D’un côté, la pastèque. Fruit emblématique de l’été, elle aime la chaleur et l’humidité et pousse en Afrique et dans les pays méditerranéens. De l’autre côté, l’Antarctique. Continent couvert de glace, plongé la moitié de l’année dans la nuit polaire et connu pour son froid abyssal. Entre les deux, un groupe de scientifiques russes qui s’est lancé un défi apparemment insensé : faire pousser des pastèques en Antarctique. Aujourd’hui, ils fêtent leur succès en se régalant de beaux melons d’eau bien sucrés.

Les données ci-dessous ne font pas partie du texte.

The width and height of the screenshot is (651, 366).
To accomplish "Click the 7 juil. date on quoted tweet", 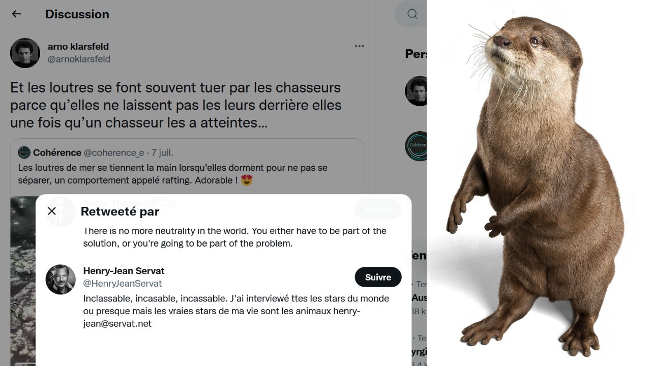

Elles sont au nombre de huit. Elles pèsent environ un kilo chacune pour une circonférence de 13 centimètres. Et grâce à elles, les scientifiques de la 68ème expédition antarctique russe ont retrouvé un peu du goût de l’été en plein cœur de l’hiver austral. Car la saveur des pastèques les plus méridionales du monde n’avait apparemment pas grand-chose à envier à leurs cousines méditerranéennes.
Cultivées à l’intérieur d’un complexe phytotechnique, les plantes ont bénéficié d’un substitut de sol en couche mince, de solutions nutritives et d’un éclairage spécialement sélectionné proche de la lumière du soleil. Deux variétés ont été sélectionnées pour leur capacité à s’adapter à une basse pression et un manque d’oxygène, la station de Vostok étant située à une altitude de 3 488 mètres. Plantées début avril et pollinisées manuellement à mai, les premiers fruits étaient déjà disponibles en juillet, 103 jours après le début de l’expérience.
Pourtant, rien n’était gagné, ce melon d’eau étant difficile à cultiver dans de telles conditions. « Déjà au stade de la commande du projet, l’Institut d’agrophysique nous avait prévenus que la pastèque est la plante la plus capricieuse. Mais nous l’avons quand même choisie – plus la tâche est difficile, plus elle est intéressante. », relève Andrey Teplyakov, géophysicien à l’AARI et responsable du projet, précisant que son prochain objectif est de faire pousser des concombres, des myrtilles et des fraises.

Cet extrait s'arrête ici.